What do you consider to be Endress + Hauser’s competitive edge in the automation and instrumentation market?
As any other company, Endress + Hauser has built relationships with its clients based on our products and services. However, today there are many players in the business offering good products, so the true differentiating factor is in the support we offer our customers in the after-sales area. In fact, this is the key driver of Endress + Hauser’s success and what sets us apart from the competitors. We currently have over 50% of our entire staff dedicated to after sale activities, which is why this company has reached the position it is at today. Since the early days of Endress + Hauser, when it was a small company in a market dominated by a few major players, the strategy was to focus on being number one in the service department in order to build lasting relationships. The company built on this strength and gradually climbed the ladder to become one of the key global players in today’s automation and instrumentation markets. Of course, Endress + Hauser also owes its success to its technological expertise and big efforts in R&D, but the key differentiating factor is definitely the service we offer.

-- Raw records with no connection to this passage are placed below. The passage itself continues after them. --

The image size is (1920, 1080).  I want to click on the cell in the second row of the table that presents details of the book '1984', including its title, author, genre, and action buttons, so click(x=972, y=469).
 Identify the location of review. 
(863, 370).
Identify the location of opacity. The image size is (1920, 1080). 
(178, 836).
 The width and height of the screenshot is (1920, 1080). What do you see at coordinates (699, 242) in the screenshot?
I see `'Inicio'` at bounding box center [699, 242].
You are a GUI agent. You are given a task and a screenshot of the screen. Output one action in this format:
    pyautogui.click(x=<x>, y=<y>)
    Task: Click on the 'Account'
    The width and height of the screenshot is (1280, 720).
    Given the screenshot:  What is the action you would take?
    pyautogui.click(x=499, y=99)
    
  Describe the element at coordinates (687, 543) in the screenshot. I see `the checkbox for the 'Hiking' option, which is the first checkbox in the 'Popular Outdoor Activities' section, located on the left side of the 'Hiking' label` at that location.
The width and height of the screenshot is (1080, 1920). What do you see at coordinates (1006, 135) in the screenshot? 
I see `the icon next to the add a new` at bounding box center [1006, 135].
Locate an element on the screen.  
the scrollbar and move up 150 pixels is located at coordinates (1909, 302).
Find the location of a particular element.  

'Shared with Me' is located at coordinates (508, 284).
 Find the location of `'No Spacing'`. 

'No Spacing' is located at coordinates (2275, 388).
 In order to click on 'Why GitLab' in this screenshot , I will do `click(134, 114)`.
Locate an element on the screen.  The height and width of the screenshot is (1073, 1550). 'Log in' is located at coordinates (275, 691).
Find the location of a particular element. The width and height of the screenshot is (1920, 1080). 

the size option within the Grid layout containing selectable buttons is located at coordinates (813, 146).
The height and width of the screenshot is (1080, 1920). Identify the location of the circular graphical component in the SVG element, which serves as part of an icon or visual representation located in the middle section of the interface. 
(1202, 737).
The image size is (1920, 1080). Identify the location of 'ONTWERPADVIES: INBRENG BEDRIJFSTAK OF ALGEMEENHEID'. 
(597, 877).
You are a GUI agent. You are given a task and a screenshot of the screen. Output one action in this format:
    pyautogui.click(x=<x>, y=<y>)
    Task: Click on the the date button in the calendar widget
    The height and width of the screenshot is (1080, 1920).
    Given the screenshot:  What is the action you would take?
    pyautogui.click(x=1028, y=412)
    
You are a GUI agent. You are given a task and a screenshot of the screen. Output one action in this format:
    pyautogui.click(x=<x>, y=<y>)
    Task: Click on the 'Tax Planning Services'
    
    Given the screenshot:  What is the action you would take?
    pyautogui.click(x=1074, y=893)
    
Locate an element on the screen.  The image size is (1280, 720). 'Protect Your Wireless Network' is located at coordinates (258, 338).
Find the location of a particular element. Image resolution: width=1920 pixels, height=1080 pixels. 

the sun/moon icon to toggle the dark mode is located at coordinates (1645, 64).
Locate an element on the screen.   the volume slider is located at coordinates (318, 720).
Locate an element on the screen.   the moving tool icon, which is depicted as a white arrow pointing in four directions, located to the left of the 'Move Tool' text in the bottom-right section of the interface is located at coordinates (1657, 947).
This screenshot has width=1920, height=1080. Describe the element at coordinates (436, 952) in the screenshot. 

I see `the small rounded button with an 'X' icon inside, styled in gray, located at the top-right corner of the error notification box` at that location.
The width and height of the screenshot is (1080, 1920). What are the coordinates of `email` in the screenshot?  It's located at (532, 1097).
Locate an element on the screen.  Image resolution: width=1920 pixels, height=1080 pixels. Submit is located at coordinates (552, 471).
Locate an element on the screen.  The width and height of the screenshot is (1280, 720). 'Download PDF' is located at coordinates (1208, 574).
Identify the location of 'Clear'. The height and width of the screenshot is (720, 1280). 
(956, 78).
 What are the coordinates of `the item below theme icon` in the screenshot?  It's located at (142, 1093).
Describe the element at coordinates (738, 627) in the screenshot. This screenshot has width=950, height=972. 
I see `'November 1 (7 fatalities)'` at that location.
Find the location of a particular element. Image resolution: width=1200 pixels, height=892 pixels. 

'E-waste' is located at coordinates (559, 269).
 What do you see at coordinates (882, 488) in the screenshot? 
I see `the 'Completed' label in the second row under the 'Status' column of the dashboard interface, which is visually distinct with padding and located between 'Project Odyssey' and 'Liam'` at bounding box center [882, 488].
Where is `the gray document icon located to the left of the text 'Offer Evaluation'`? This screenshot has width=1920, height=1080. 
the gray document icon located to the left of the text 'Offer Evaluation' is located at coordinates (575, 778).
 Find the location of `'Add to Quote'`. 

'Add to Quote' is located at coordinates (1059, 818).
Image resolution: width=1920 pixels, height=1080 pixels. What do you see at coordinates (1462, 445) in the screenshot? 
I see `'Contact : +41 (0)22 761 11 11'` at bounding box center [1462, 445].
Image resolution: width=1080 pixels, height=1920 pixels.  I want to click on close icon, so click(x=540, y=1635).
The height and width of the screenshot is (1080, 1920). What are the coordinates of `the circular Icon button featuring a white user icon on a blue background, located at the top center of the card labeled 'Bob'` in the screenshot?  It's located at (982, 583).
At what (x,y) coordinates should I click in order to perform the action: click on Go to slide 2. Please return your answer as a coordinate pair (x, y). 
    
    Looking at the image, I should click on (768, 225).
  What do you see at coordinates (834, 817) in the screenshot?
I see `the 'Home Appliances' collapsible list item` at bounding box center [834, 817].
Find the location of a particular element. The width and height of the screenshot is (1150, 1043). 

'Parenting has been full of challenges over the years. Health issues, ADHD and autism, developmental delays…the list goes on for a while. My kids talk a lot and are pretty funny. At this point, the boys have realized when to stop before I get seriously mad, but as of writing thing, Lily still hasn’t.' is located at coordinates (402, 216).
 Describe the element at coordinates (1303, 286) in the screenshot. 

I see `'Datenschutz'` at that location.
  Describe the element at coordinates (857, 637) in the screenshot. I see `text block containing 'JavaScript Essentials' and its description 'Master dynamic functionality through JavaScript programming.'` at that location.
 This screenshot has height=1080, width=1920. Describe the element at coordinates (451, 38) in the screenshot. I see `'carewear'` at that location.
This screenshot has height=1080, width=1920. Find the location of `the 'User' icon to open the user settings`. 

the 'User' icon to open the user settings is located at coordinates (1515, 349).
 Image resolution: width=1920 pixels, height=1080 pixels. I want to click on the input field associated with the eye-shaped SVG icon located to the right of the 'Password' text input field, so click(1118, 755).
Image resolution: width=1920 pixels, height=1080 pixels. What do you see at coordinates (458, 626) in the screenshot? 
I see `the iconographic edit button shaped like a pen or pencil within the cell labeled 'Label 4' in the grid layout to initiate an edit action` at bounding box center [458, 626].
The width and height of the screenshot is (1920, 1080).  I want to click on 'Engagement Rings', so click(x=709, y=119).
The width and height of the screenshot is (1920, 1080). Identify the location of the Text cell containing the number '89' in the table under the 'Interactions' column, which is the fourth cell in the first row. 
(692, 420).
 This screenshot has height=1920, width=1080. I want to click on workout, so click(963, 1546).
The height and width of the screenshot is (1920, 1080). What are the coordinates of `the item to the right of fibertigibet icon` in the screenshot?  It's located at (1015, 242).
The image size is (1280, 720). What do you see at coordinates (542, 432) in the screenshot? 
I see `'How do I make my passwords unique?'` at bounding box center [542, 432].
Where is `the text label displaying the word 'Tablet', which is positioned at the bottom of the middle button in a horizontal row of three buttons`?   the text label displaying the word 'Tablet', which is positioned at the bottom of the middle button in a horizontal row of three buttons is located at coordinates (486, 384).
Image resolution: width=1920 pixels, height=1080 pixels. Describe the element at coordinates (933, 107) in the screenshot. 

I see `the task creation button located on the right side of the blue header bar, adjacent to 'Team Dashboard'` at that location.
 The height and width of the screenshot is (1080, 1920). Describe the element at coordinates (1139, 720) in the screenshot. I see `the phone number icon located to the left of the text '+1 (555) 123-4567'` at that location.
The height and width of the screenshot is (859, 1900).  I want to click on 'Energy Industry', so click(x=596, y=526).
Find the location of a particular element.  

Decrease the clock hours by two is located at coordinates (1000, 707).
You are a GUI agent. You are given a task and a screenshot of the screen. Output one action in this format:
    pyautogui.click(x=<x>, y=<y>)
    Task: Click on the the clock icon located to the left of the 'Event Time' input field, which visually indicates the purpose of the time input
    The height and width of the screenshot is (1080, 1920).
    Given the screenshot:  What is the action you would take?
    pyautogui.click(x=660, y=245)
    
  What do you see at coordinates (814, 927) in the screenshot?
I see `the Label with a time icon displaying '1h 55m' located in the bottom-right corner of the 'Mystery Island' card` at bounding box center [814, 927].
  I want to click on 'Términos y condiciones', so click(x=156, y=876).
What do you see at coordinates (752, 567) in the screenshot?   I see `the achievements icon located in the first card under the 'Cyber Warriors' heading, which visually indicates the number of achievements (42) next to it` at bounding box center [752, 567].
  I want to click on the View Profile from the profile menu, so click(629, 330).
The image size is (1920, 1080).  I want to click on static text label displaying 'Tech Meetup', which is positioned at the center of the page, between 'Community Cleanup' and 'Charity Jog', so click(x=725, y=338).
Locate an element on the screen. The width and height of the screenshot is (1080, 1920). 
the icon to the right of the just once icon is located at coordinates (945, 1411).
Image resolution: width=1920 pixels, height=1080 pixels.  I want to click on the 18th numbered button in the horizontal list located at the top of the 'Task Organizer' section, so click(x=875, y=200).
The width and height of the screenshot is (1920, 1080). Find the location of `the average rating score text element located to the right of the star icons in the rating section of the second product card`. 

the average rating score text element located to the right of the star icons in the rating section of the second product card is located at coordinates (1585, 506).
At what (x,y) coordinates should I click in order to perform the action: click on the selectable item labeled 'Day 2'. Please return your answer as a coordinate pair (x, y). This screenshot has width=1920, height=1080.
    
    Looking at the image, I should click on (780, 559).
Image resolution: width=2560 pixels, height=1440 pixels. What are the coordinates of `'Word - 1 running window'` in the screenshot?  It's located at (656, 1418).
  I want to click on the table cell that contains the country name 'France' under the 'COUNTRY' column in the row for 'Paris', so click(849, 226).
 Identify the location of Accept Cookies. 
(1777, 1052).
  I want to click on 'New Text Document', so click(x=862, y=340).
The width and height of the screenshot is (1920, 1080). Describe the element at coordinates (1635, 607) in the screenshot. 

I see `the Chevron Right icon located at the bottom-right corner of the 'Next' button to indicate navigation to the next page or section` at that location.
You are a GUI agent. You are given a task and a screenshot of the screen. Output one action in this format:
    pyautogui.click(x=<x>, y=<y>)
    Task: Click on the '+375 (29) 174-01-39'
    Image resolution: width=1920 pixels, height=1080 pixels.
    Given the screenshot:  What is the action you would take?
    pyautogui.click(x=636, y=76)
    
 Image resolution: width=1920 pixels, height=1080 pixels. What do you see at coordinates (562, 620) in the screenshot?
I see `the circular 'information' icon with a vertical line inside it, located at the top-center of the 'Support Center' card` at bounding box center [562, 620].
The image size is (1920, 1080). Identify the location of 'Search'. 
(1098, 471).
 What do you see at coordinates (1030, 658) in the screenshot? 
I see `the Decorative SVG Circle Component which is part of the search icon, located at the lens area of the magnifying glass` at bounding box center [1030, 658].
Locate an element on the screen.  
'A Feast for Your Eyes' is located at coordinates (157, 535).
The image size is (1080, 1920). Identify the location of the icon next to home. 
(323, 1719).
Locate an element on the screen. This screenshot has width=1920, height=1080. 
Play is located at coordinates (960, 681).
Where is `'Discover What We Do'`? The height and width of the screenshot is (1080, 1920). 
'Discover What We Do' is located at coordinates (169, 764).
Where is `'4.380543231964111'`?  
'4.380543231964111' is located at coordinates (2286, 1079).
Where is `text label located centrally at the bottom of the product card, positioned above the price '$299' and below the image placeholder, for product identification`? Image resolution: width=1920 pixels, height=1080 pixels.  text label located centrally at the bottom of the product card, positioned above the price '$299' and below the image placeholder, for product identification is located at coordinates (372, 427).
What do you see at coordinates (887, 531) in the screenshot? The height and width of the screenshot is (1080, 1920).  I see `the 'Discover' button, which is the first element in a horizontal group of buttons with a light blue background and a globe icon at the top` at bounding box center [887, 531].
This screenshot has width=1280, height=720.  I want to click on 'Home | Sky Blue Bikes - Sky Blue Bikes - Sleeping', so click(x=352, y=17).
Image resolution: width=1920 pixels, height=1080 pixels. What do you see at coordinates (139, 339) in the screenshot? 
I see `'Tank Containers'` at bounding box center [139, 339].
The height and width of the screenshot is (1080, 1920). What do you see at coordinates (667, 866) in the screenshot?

In addition, Endress + Hauser’s approach is to sell solutions rather than just move boxes. We make a big effort to talk to customers in order to understand their specific needs before offering a solution. This is essential because even within the same industry each company’s conditions make every case unique. The company also dedicates a lot of time to training people locally, both from inside and outside Endress + Hauser. In fact, one of our main initiatives has been to train students on the state of the art of instrumentation while they are still in university. We decided to do this after noticing how new graduates were obsolete even before stepping into the labor market, due to an often old and outdated curriculum. In West Java Endress + Hauser has provided a university with a complete lab of our equipment so that they can catch up on the state of the latest systems and technologies in our field. The development of local skill is very important for Indonesia, since it means that professionals will be more productive for the industries in their area.
What final message would you like to send to OGFJ’s readers about Endress + Hauser’s ambitions in Indonesia 5 or 10 years down the road?
Endress + Hauser would like to be in a leadership position within 5 years time in the O&G industry, as it already is in many other sectors. This does not necessarily mean being number one in everything, but we do aspire to be among the 2-3 top players in Indonesia within our key focus areas which now include O&G.